Desirable savings in general binary size are achieved.
Notes and Observations:
- bmask is a synthesis and generalisation of every "TBM" instruction with additional options not found in any other ISA BMI group.
- grevluti as a 32-bit Defined Word-instruction is capable of generating over a thousand useful regular-patterned 64-bit "magic constants" that otherwise require either a Load or require several instructions to synthesise
- word halfword byte nibble 2-bit 1-bit reversal at multiple levels are all achieved with grevlut. Some of these instructions were explicitly added in Power ISA v3.1 but grevlut is akin to xxeval.
- grevlut can be expensive in hardware (estimated 20,000 gates) but like xxeval provides 512 equivalent instructions.
Changes
Add the following entries to:
- the Appendices of Book I
- Book I 3.3.13 Fixed-Point Logical Instructions
- Book I 1.6.1 and 1.6.2
\newpage{}
Rationale
bmask
Based on RVV masked set-before-first, set-after-first etc. and Intel and AMD Bitmanip instructions made generalised then advanced further to include masks, this is a single instruction covering 24 individual instructions in other ISAs.
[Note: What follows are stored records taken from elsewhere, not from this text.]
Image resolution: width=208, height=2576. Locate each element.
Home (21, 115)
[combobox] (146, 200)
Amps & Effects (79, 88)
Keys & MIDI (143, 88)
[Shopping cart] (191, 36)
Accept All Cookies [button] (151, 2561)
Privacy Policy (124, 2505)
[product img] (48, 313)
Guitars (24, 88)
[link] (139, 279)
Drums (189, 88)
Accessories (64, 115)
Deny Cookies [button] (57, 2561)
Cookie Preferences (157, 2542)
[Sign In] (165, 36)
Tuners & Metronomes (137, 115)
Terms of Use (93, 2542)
The patterns within the pseudocode for AMD TBM and x86 BMI1 are as follows:
- first pattern A: two options
x
or~x
- second pattern B: three options
|
&
or^
- third pattern C: four options
x+1
,x-1
,~(x+1)
or(~x)+1
Thus it makes sense to create a single instruction
that covers all of these. A crucial addition that is essential
for Scalable Vector usage as Predicate Masks, is the second mask parameter
(RB). The additional paramater, L, if set, will leave bits of RA masked
by RB unaltered, otherwise those bits are set to zero. Note that when RB=0
then instead of reading from the register file the mask is set to all ones.
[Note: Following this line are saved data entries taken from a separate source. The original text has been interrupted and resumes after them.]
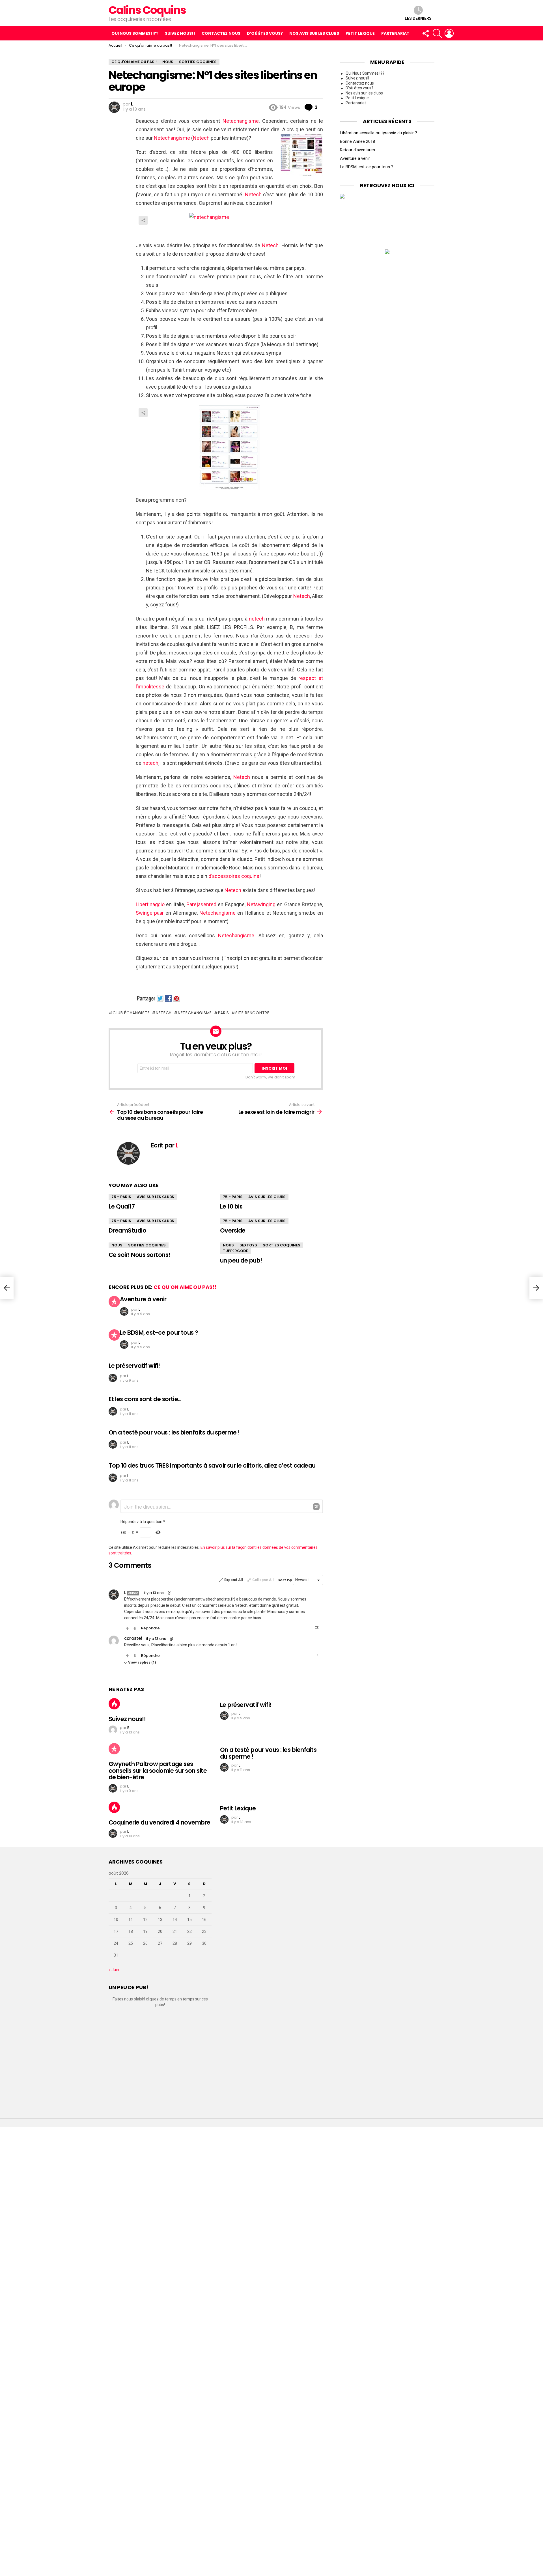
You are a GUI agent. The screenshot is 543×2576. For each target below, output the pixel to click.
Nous (116, 1245)
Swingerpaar (150, 913)
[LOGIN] (449, 33)
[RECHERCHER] (437, 33)
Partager (143, 220)
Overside (232, 1230)
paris (223, 1013)
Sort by (285, 1580)
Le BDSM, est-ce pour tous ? (159, 1332)
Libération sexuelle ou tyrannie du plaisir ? (378, 132)
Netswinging (261, 904)
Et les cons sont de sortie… (145, 1399)
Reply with (316, 1506)
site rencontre (252, 1013)
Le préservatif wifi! (134, 1366)
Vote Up (127, 1628)
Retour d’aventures (357, 149)
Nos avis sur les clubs (314, 33)
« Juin (114, 1969)
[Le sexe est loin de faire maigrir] (536, 1288)
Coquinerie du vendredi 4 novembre (159, 1822)
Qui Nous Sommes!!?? (134, 33)
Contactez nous (221, 33)
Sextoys (248, 1245)
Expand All (233, 1580)
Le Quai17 (122, 1206)
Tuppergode (235, 1250)
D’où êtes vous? (265, 33)
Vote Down (135, 1628)
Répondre (150, 1628)
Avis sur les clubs (155, 1196)
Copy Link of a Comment (169, 1593)
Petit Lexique (360, 33)
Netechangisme (241, 121)
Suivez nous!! (180, 33)
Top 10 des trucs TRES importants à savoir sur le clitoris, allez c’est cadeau (212, 1465)
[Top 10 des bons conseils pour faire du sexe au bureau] (7, 1288)
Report (317, 1628)
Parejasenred (201, 904)
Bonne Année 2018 (357, 141)
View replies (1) (142, 1662)
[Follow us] (425, 33)
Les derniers (418, 18)
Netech (201, 138)
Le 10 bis (231, 1206)
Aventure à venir (143, 1299)
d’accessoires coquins (233, 876)
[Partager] (229, 224)
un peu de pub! (241, 1260)
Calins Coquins (147, 10)
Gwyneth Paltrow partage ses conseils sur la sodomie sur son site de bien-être (158, 1770)
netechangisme (195, 1013)
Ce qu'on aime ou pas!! (185, 1287)
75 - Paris (121, 1196)
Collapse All (263, 1580)
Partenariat (395, 33)
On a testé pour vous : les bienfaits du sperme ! (174, 1432)
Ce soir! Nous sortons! (139, 1255)
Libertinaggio (150, 904)
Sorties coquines (147, 1245)
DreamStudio (127, 1230)
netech (257, 619)
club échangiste (131, 1013)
Executable pseudocode demo:
def bmask(bm, RA, RB=None, zero=False, XLEN=64):
mask = RB if RB is not None else ((1<<XLEN)-1)
ra = RA & mask
mode1 = bm&1
a1 = ra if mode1 else ~ra
mode2 = (bm >> 1) & 0b11
if mode2 == 0: a2 = -ra
if mode2 == 1: a2 = ra-1
if mode2 == 2: a2 = ra+1
if mode2 == 3: a2 = ~(ra+1)
a1 = a1 & mask
a2 = a2 & mask
mode3 = (bm >> 3) & 0b11
if mode3 == 0: RS = a1 | a2
if mode3 == 1: RS = a1 & a2
if mode3 == 2: RS = a1 ^ a2
if mode3 == 3: RS = 0 # RESERVED
RS &= mask
if not zero:
# put back masked-out bits of RA
RS |= RA & ~mask
return RS
SBF = 0b01010 # set before first
SOF = 0b01001 # set only first
SIF = 0b10000 # set including first 10011 also works no idea why yet
\newpage{}
SV Vector-assist Operations.
Links:
- discussion
- https://github.com/riscv/riscv-v-spec/blob/master/v-spec.adoc#vector-register-gather-instructions
- https://lists.libre-soc.org/pipermail/libre-soc-dev/2022-May/004884.html
- https://bugs.libre-soc.org/show_bug.cgi?id=865 implementation in simulator
- https://bugs.libre-soc.org/show_bug.cgi?id=213
- https://bugs.libre-soc.org/show_bug.cgi?id=142 specialist vector ops out of scope for this document 3d vector ops
- bitmanip previous version, contains pseudocode for sof, sif, sbf
- https://en.m.wikipedia.org/wiki/X86_Bit_manipulation_instruction_set#TBM_(Trailing_Bit_Manipulation)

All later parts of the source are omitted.